During 2012 to 2014, Murray played college ice hockey with the Cornell Big Red women's ice hockey program in the ECAC Hockey and Ivy League conferences of the NCAA Division I. Injuries limited her number of games played and she appeared in only 37 games across two seasons with the Big Red, amassing a total of 12 points on a goal and 11 assists.[1]
Murray left Cornell to join the UBC Thunderbirds women's ice hockey program of Canadian Interuniversity Sport (CIS; renamed U Sports in 2016) ahead of the 2014–15 season.[2] She played for the team until 2017, serving as an alternate captain for the team and recording 52 points in 80 games.[3] She was named to the 2017 USports women's all-star team.[4] [5]

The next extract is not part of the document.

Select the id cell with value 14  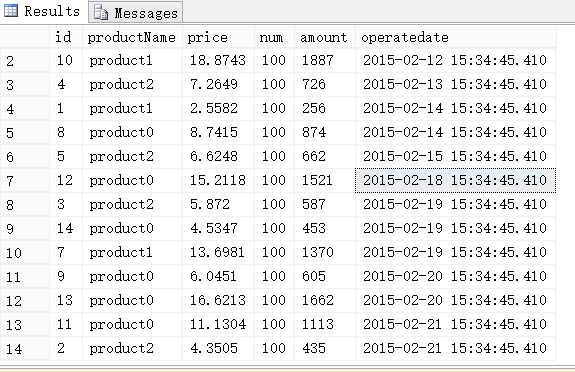click(x=66, y=229)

She was drafted 12th overall by the Calgary Inferno in the 2017 CWHL draft.[6] She signed her first professional contract with the Inferno ahead of the 2017–18 season. She would win the Clarkson Cup with the team the following year.[7]
After the collapse of the CWHL in May 2019, she left North America to sign with SDE Hockey in Sweden.[8] [9] She served as an alternate captain for the team in her first SDHL season, during which she scored 13 points in 34 games as SDE made the playoffs for the first time in history. She scored her first SDHL goal in a 6–0 victory against Göteborg HC on November 17, 2019.

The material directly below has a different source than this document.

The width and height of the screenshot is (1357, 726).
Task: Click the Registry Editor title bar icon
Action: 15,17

Murray represented Canada in the women's ice hockey tournament at the 2017 Winter Universiade in Almaty. She contributed 5 assists in five games to Canada's silver medal effort.
Her sister, Eden Murray, also played professionally with the Inferno.[10] Her uncle, Andy Murray, is a former NHL head coach, her cousins Brady Murray and Jordy Murray both played professional hockey in Switzerland, and her cousin Sarah Murray was head coach of the unified Korean team at the 2018 Winter Olympics.[11] [12]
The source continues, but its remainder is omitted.